• TASK GOAL: Render the material from the line containing "You are a computer-use" through the end as a numbered list, omitting any blank lines.

_ _ _

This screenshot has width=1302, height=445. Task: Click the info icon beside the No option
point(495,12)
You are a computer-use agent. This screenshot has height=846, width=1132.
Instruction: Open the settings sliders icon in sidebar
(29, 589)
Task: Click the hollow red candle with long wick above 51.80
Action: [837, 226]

_ _ _

• EXPECTED OUTPUT:
1. You are a computer-use agent. This screenshot has height=846, width=1132.
2. Instruction: Open the settings sliders icon in sidebar
3. (29, 589)
4. Task: Click the hollow red candle with long wick above 51.80
5. Action: [837, 226]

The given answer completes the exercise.